In 1994, Brennan opened a consulting firm in Portland, offering marine and environmental policy guidance to private and public sector clients. During that time, the Secretary of Commerce appointed him to the New England Fisheries Management Council and the Governor, to the Aquaculture and Marine Technology Board and the Maine Oil Spill Advisory Committee.

“At that point,” Brennan said, “I realized there were a lot of things I didn’t know about fisheries management: the political economy side of it: what drives people to make decisions.” This led him back to graduate school, this time to pursue a doctorate in Ecology and Environmental Sciences. He wrote his doctoral dissertation on Political Economics and received his doctorate from the University of Maine.

While working toward his doctorate Brennan was appointed Sawyer Professor of Ocean Studies, an endowed chair, in the Corning School of Ocean Studies at Maine Maritime Academy in Castine, where he and his wife grew up. He said that in many respects the best thing about being in graduate school was being able to demonstrate to his three children, then in middle and high schools, “That education is a life-long experience. We’d compete for grades,” he recalled. “We’d put our report cards up on the refrigerator.”

In 2002, President George W. Bush appointed Brennan Deputy Assistant Secretary of Commerce for International Affairs with the National Oceanic and Atmospheric Administration (NOAA).

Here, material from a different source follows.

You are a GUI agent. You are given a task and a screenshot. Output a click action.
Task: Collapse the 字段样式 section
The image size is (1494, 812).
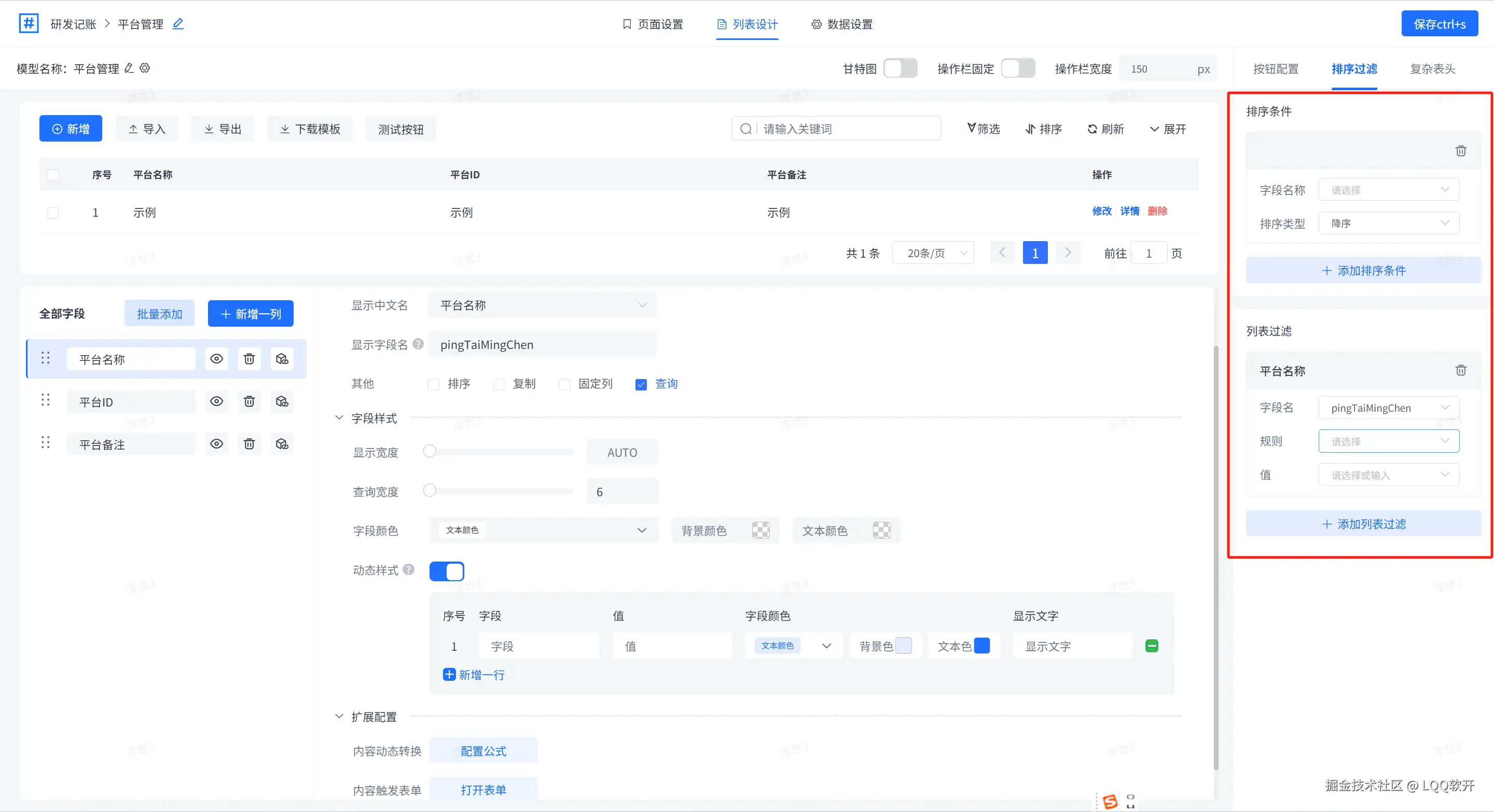[x=339, y=418]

His primary job consists of managing NOAA’s International Program, a hundred-million-dollar activity. “The full sweep of it,” he explained, “involves not just the Fisheries Service side, but involves satellites, involves the Weather Service, the Ocean Resource activities, Oceanic and Atmospheric research.”

As if that weren’t enough to keep him busy, two years ago Commerce Secretary Carlos Gutierrez and Energy Secretary Samuel Bodman appointed him Director of U.S. government research on climate change for which he coordinates two billion-dollars’ worth of climate science activities of 13 federal agencies and White House offices.

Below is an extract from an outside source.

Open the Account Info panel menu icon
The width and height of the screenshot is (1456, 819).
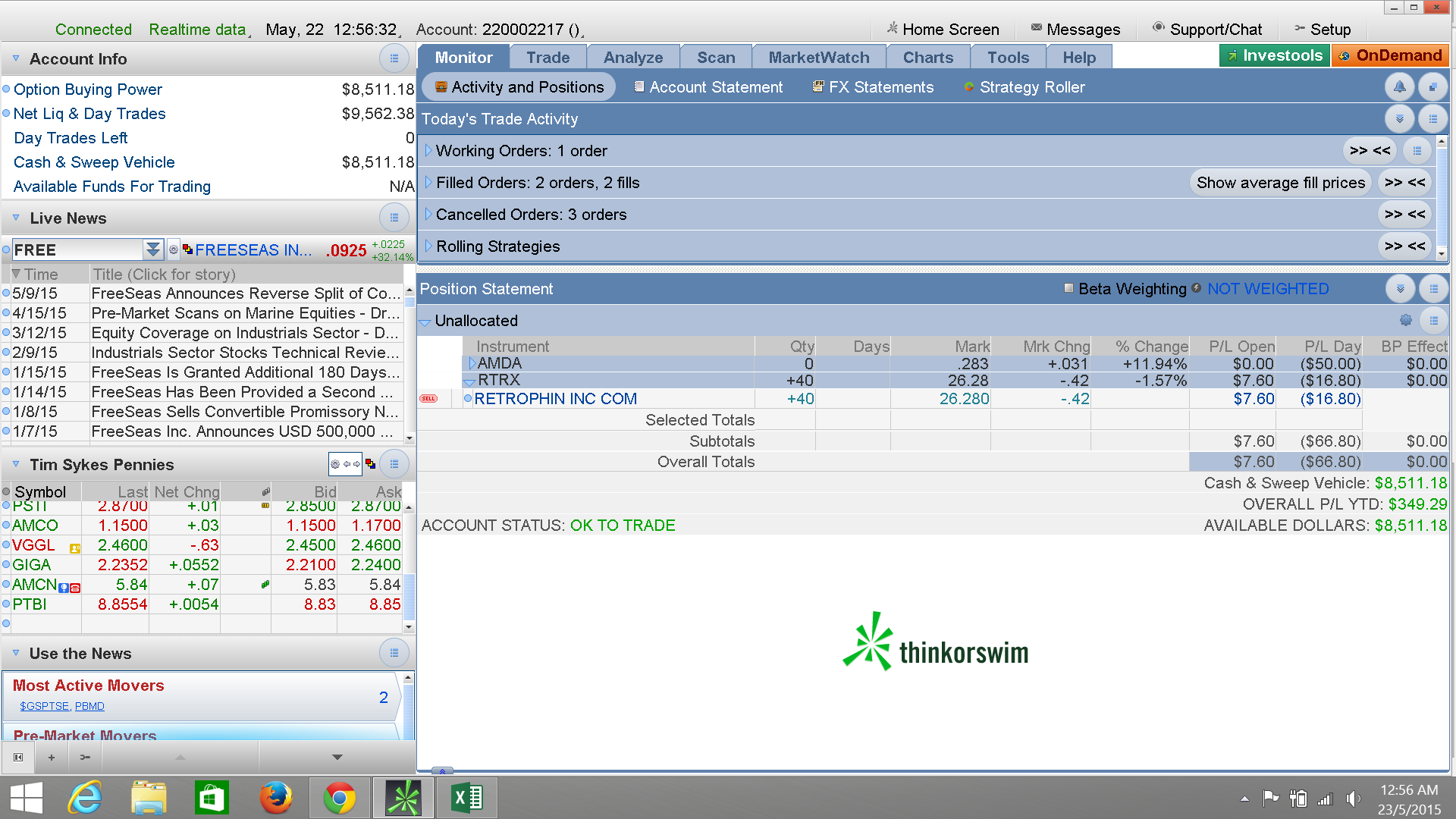(x=394, y=59)
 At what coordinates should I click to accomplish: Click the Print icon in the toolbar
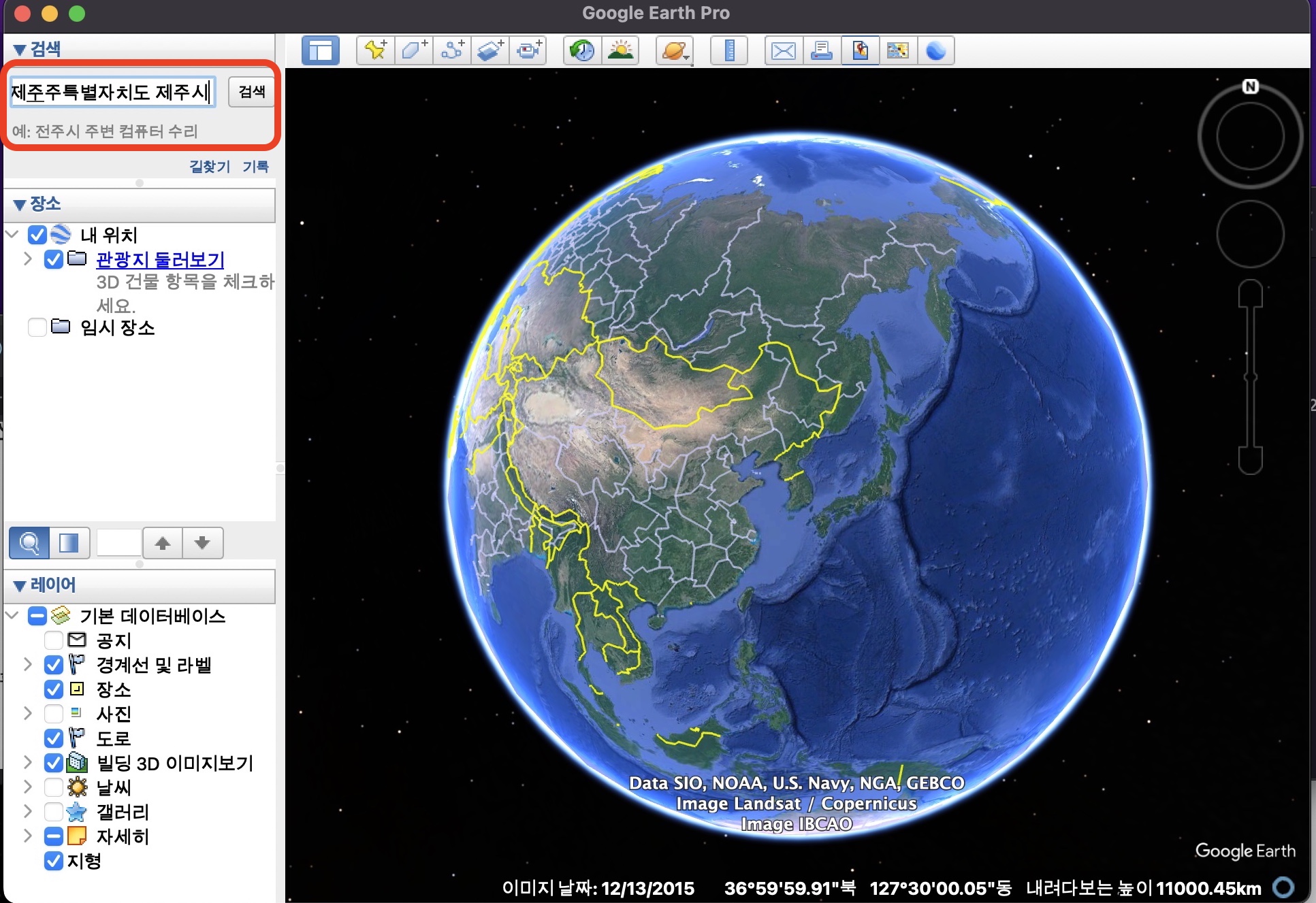[x=822, y=50]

Of Brennan’s current post, lifelong friend Craig Reed said, “It’s a rare example in the political world where a good person got the good job and did good work with it.” Apparently others felt he has fulfilled expectations because in January of this year, President Bush nominated Brennan to be the Assistant Secretary of Commerce, which would make him second in command at NOAA. Of that position, he said, “I can think of no more significant capstone to my career than to serve as the number two NOAA official.”

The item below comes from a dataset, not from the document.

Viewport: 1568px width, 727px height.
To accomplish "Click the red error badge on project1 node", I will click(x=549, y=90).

Brennan summed up his philosophy by saying, “One doesn’t get in the “game” to make the world a better place in an abstract sense; one gets in the game to make the world a better place than it would otherwise be if you sat it out. And in my view, it doesn’t matter if one’s impact is great or small, whether it is advancing a positive versus slowing a negative; I’m just extremely gratified that I have had a meaningful opportunity to participate.”